For instance, Bain & Co., the private equity shop founded by Republican presidential hopeful Mitt Romney, reports that its so-called dry powder amounts to a whopping $850 billion, with more than $430 billion sitting in its buyouts fund alone.

The consulting firm Eisner Amper’s semi-annual “Pulse of Private Equity” report is a snapshot of the industry in the first quarter of 2011, a comparison with the state of affairs one year earlier, as well as a collection of executive predictions for the first half of 2011.

“The amount of dry powder in the market is unprecedented,” the co-chairman of tax advisory services for Eisner Amper, Christopher Loiacono, said. “Smart transactions have never been more important in the face of the temptation of un-invested capital.”

The report also states that 67 percent of private equity fund executives saw an increase in available debt financing during the first quarter of the year. Some 83 percent of those polled say they anticipated even more available debt financing during the rest of 2011. The most popular industries targeted by private equity firms remain business services (with 82 percent of respondents saying they are dabbling in that sector), healthcare (81 percent) and Information Technology (77 percent).

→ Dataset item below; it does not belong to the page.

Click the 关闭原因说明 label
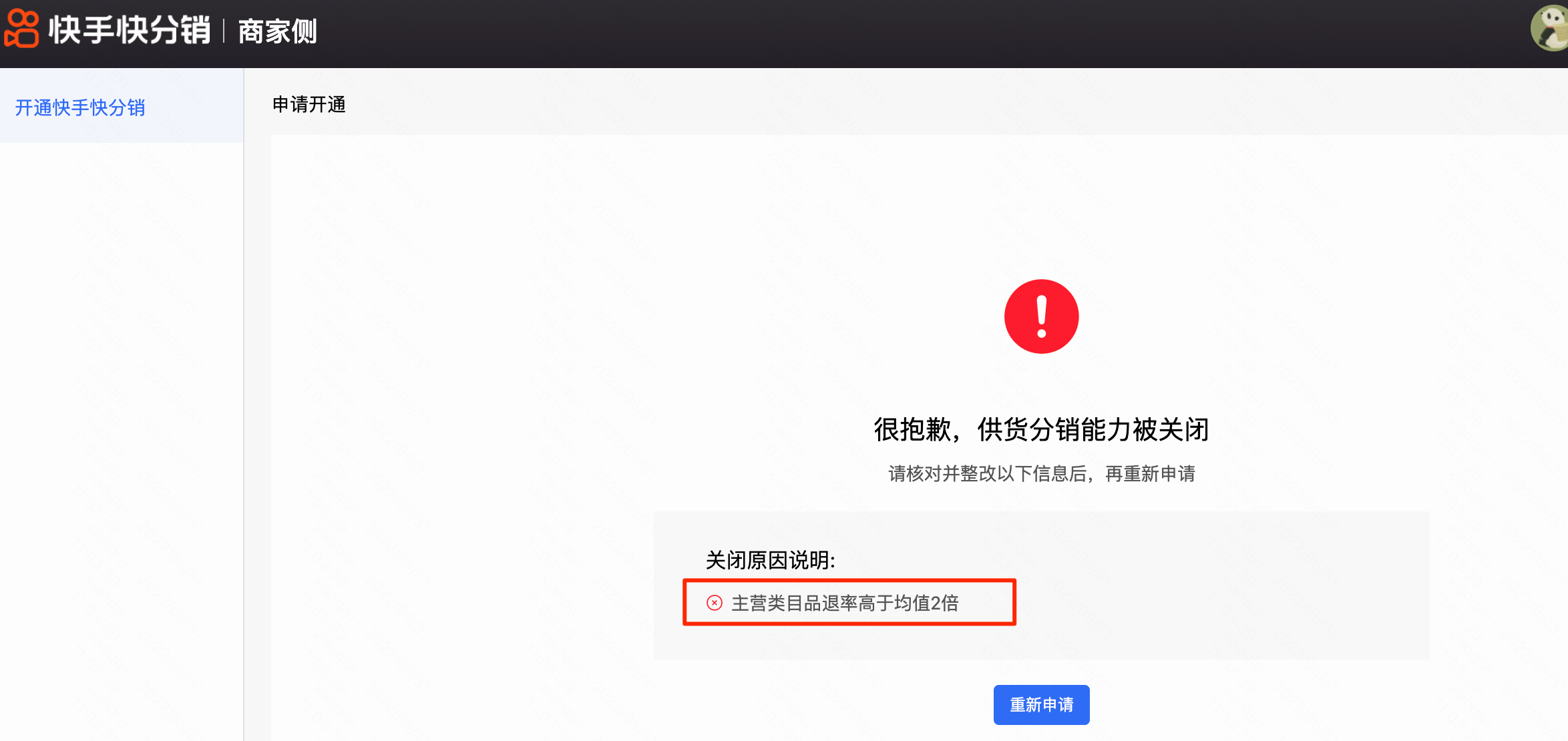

Eisner Amper’s data consist of transaction and deal flow, debt financing, fund activities, the level of portfolio company interaction, and the concerns of limited partners as expressed to fund executives. Some 60 percent of those polled say they expected more sales transactions with other private equity firms in the first half of 2011 versus the first quarter of 2010. Public companies and institutional investors represent only 14 percent and 12 percent of respective anticipated transactions, according to the report.

A reality of the current financial environment is that private equity firms are holding onto portfolio companies longer. The report states that fund managers say they are spending more time scrutinizing ways to make their portfolio companies more profitable. “Private equity executives know that managing operating companies requires some additional skills that their teams may or may not have,” the director for financial services at Eisner Amper, Alan Wink, said. “Adding value to their portfolio businesses is paramount and we see firms addressing this need for enhanced skills.”